6/recent/ticker-posts

Ad Code

Responsive Advertisement

GAGAP


Dunia gagap menanggapi bencana pandemi Covid-19 ini. Sistem kesehatan ini dari awal memang tidak dirancang untuk mampu merespon cepat penularan virus corona seperti saat ini. Semua kelimpungan, semua kelabakan, semua kian membingungkan. Perekonomian terpuruk, kondisi sosial kian terdistorsi, fasilitas kesehatan tak kunjung mencukupi, SDM bertumbangan satu per satu. Tak terkecuali bagi Indonesia.

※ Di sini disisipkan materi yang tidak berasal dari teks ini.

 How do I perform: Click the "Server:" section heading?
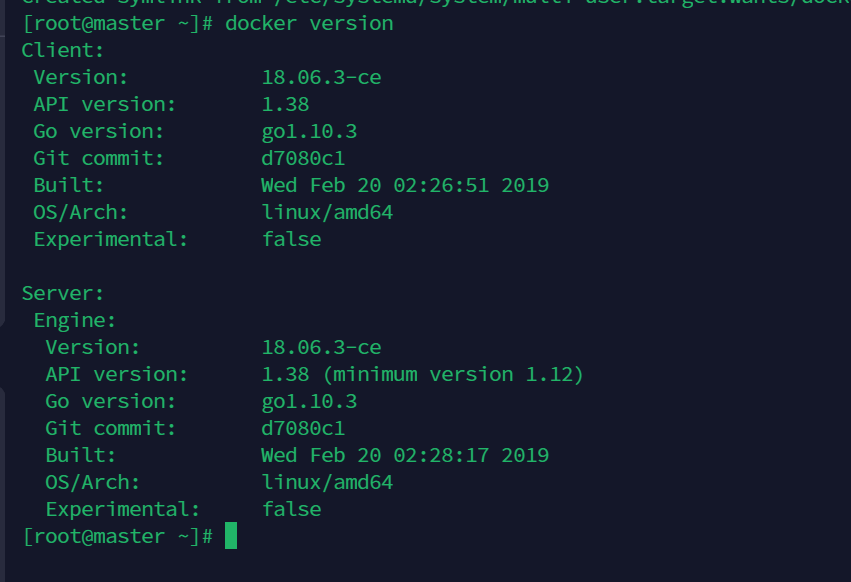pos(63,293)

Tak cukup lagi hanya dengan himbauan, tapi pemerintah sudah sepantasnya memilih pendekatan secara represif. Mereka yang keluyuran dan tidak patuh, tangkap. Jika berulang, penjarakan. Terapkan jam malam. Paksa mereka taat, layaknya pendekatan yang dipilih Singapura selama ini. Sebab budaya kita sudah terlanjur mengakar, mengampangkan sesuatu hal yang sesungguhnya tidak segampang yang dipikirkan.

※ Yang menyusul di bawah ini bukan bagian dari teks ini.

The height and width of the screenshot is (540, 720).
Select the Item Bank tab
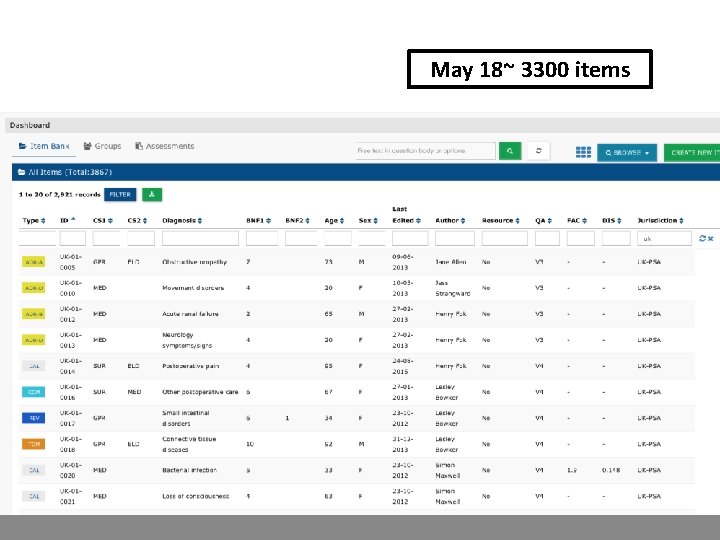click(x=44, y=146)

Apa yang membuat penanganan ini semakin menantang? Orang-orang mulai berpikir bahwa penyakit Covid-19 ini sebagai aib. YAH AIB. Stigma ini kian memperkeruh upaya deteksi dini dan tracing di lapangan. Mereka kian mengucilkan diri, merasa di-judge penderita corona hanya bahkan ketika diamati, yang kian mulai membentuk skenario terburuk semakin banyaknya masyarakat menyembunyikan riwayat bepergian dan gejala klinis yang dirasakan. Orang-orang tak sepenuhnya mematuhi prosedur isolasi diri di rumah, terlebih ketika menganggap dirinya baik-baik saja. Bayangkan sampai 14 hari, seharian saja tak meneguk kopi warkop mereka sudah merasa gelisah.

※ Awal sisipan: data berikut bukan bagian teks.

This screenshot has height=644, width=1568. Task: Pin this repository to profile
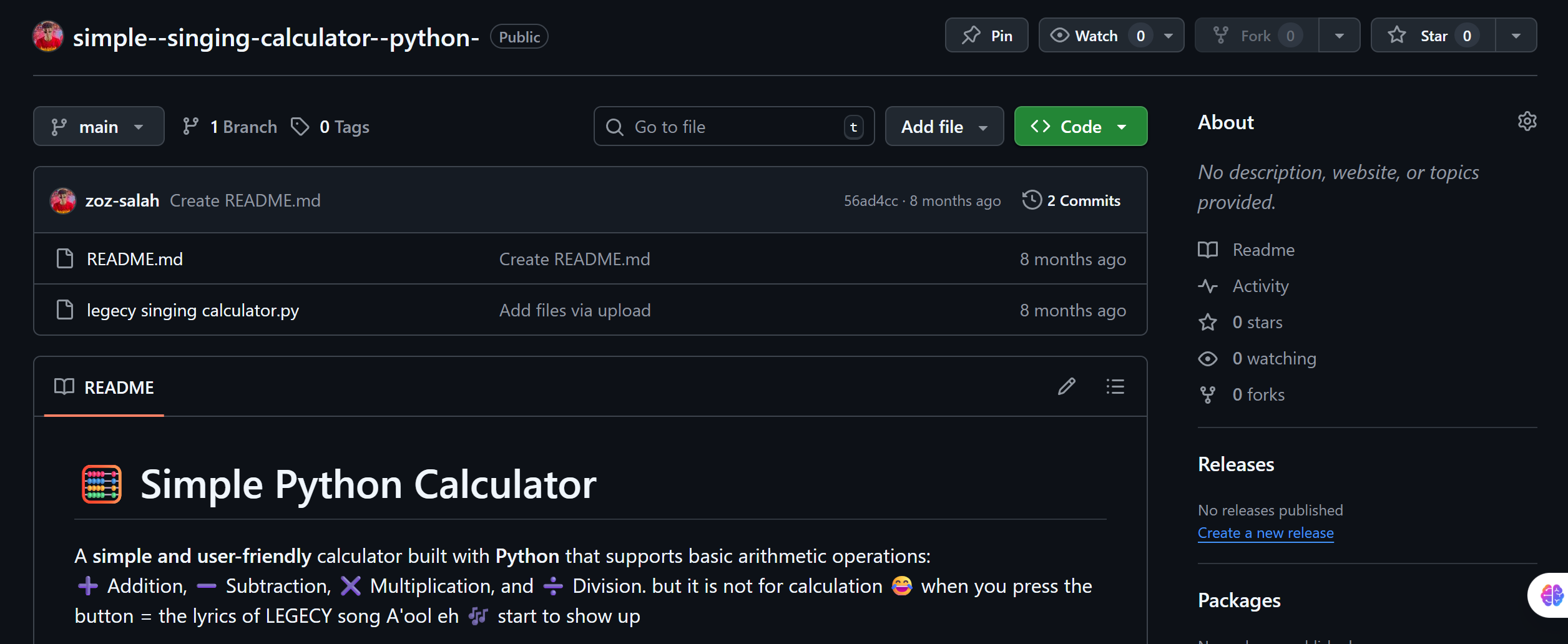[987, 36]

Padahal kita punya kesamaan harapan agar pandemi ini segera berlalu serta kerinduan bercakap tanpa harus dihalangi masker. Tapi seperti inilah gambaran real betapa sulitnya menangani sesuatu yang tak kasat mata. Apalagi kesehatan selalu dibenturkan dengan kondisi perut. Toh saat ini, tidak hanya beradu cepat dengan virus corona, namun juga berhadapan dengan perut-perut lapar warganya yang kian meringkih di tengah pandemi. Terlebih bahwa tidak ada yang tahu waktu pastinya pandemi ini berlalu. Wajar kecemasan itu mulai terdengar nyaring.

Namun jawabannya sesungguhnya ada di tangan kita masing-masing. 4 April yang lalu, Wuhan China, kota pertama yang terjangkit virus corona telah lepas dari belenggu lockdown setelah 73 hari. Mereka butuh 3 bulan lebih untuk membiarkan kembali warganya menghirup udara segar. Lantas tanpa lockdown, dengan lebih memilih opsi Pembatasan Sosial Berskala Besar (PSBB), seberapa cepat negara ini akan mampu mengatasi pandemi ini? Semua ada di tangan kita masing-masing.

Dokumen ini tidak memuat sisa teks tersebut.